***** DATA LISTING *****
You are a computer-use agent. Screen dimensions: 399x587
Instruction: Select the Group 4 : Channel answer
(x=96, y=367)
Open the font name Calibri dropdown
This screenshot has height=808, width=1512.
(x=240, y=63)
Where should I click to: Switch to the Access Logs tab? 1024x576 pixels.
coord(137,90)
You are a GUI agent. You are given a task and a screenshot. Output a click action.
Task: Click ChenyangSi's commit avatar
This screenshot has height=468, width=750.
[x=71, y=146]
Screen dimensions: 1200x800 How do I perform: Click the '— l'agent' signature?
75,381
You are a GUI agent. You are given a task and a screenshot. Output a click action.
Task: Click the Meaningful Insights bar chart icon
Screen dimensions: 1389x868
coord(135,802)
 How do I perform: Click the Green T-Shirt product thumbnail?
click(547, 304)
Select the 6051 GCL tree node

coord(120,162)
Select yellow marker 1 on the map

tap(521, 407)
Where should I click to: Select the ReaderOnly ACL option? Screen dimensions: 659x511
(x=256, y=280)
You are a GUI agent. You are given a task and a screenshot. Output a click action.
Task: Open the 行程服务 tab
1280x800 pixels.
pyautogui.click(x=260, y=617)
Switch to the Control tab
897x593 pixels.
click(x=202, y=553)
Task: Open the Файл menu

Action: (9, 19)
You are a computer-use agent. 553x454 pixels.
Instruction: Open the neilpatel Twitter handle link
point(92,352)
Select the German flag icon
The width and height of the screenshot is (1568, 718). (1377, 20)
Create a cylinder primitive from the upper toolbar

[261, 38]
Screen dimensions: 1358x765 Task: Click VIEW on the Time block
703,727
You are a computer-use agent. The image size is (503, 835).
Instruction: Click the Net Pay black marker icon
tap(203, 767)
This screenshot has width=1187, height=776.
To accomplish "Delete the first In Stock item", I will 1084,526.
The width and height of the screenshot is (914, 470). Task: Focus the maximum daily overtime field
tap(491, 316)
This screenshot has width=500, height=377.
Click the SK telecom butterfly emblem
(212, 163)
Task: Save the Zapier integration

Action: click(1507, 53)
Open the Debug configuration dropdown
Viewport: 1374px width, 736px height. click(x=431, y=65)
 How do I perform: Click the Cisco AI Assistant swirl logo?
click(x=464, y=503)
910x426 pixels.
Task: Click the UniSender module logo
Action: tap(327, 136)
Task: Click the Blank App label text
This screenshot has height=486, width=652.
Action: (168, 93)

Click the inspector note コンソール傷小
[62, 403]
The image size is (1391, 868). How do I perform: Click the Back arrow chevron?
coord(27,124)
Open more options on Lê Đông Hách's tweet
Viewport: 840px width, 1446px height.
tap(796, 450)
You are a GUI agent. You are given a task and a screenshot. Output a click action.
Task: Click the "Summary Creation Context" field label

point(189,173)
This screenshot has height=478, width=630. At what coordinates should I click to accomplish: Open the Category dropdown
*****
- [THE TASK]: Collect each line of the items above that contains the string "dimensions".

- [WRITTEN SOLUTION]:
You are a computer-use agent. Screen dimensions: 399x587
Screen dimensions: 1200x800 How do I perform: Click the '— l'agent' signature?
Screen dimensions: 1389x868
Where should I click to: Select the ReaderOnly ACL option? Screen dimensions: 659x511
Screen dimensions: 1358x765 Task: Click VIEW on the Time block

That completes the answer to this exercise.